++++ Source excerpt
There has been a noticeable lack of commitment toward implementation of the joint funding process at the Federal level. This has been manifested in a number of ways, from lack of agency participation in joint funding projects to the inability of many States or local governments to gain consideration of their proposals because no Federal agency would "volunteer" to serve in a lead capacity. Joint funding has not been viewed by the agencies as part of their mission, but rather as a layon. Because the joint funding process is different from the normal categorical grant processes utilized by most agencies, joint funding matters have often been shuffled to the bottom of the pile. Generally, though the joint funding process could be immensely valuable to State and local governments, it has seldom been utilized due to agency indifference.
Title III of our legislation would strengthen the Joint Funding Simplification Act. The bill provides language mandating a more serious consideration of the joint funding process by Federal grant agencies. It also provides for a new section in the Joint Funding Simplification Act which would allow the creation of joint management funds accounts. These accounts would be maintained with funds from the participating agencies so that any State or local government with an approved jointly funded project could more easily receive its funds from a single agency.
Competent management of jointly funded projects would be encouraged and red tape and delays cut significantly.
OTHER IMPROVEMENTS
The proposed legislation makes several other grants management improvements, two of which deserve special note. One of these provisions would allow Stateand local governments to petition agencies administering Federal assistance programs for a certificate of compliance. The certificate, once approved by the respective agency, would be accepted as proof that the State or local government was in compliance with State or local laws or regulations which are at least as stringent as the standard rules and regulations mandated by the Federal Government. Upon approval, the State or local unit would no longer be required to fill out all of the forms and reports required by each agency for the newly standardized crosscutting requirements attached to each grant. The result will be a significant decrease in paperwork frustration and red tape.
The second important provision is contained in title II of the bill. The provisions in title II would require the appropriations committees of both the House and the Senate to continually study the multitude of Federal grant programs and recommend, from time to time, to their respective Houses changes and modifications which could be made to authorize those programs for more than 1-year periods, also known as advance funding. The Senate and House could then decide to make those programs available on an advance funded basis.
Advance funding for grant programs would allow the States and localities to plan ahead with greater certainty. Planning and budgetary processes at the local level would be strengthened and State and local governments would be able to interlink their planning and implementation systems to a much greater degree. It is a necessary and important reform and one which will help improve financial management by the States and their local governments.
Mr. President, this legislation would go far toward cleaning up the red tape, confusion, and frustration which exists for all participants in our Federal grants system. It is a bill designed to improve the management of Federal assistance programs, a theme which the administration has constantly stressed. I believe the bill will help strengthen our Federal assistance programs and it will help smooth the relationships between the Federal Government and its State and local partners. Out of these more positive interactions will emerge a stronger Federal system, one in which all partners cooperate and participate. We have spent many months carefully crafting this legislation and I hope my colleagues will give it careful consideration.
++++++++
++++ Supplied information
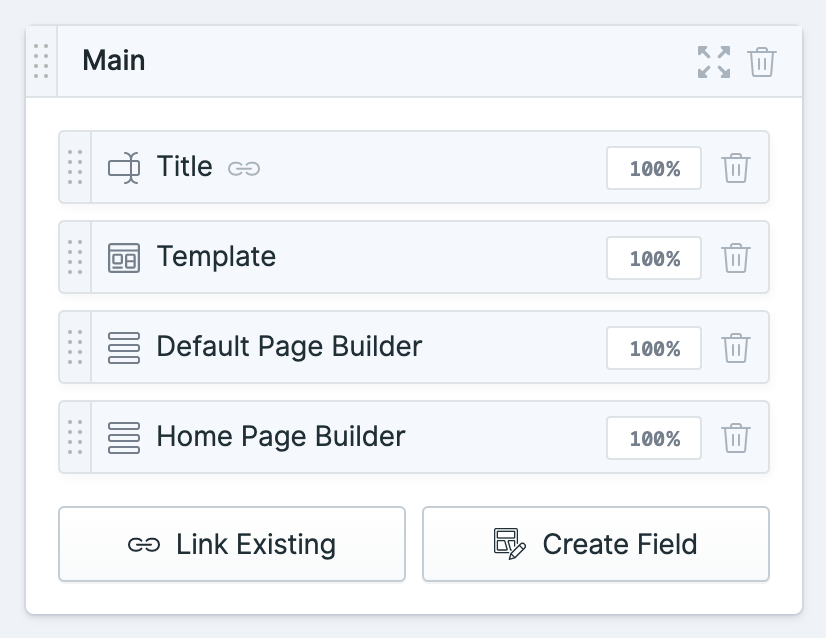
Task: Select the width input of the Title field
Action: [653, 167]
++++++++
++++ Supplied information
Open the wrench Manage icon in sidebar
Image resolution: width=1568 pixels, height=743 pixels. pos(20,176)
++++++++
Exercise tasks =>
- a) Output the passage from the Federal grants legislation excerpt starting at "Advance funding for" and ending at "their local governments.".
- b) In the Federal grants legislation excerpt, what is authorizing programs for more than 1-year periods also known as?

The results =>
- a)
Advance funding for grant programs would allow the States and localities to plan ahead with greater certainty. Planning and budgetary processes at the local level would be strengthened and State and local governments would be able to interlink their planning and implementation systems to a much greater degree. It is a necessary and important reform and one which will help improve financial management by the States and their local governments.

- b) Advance funding.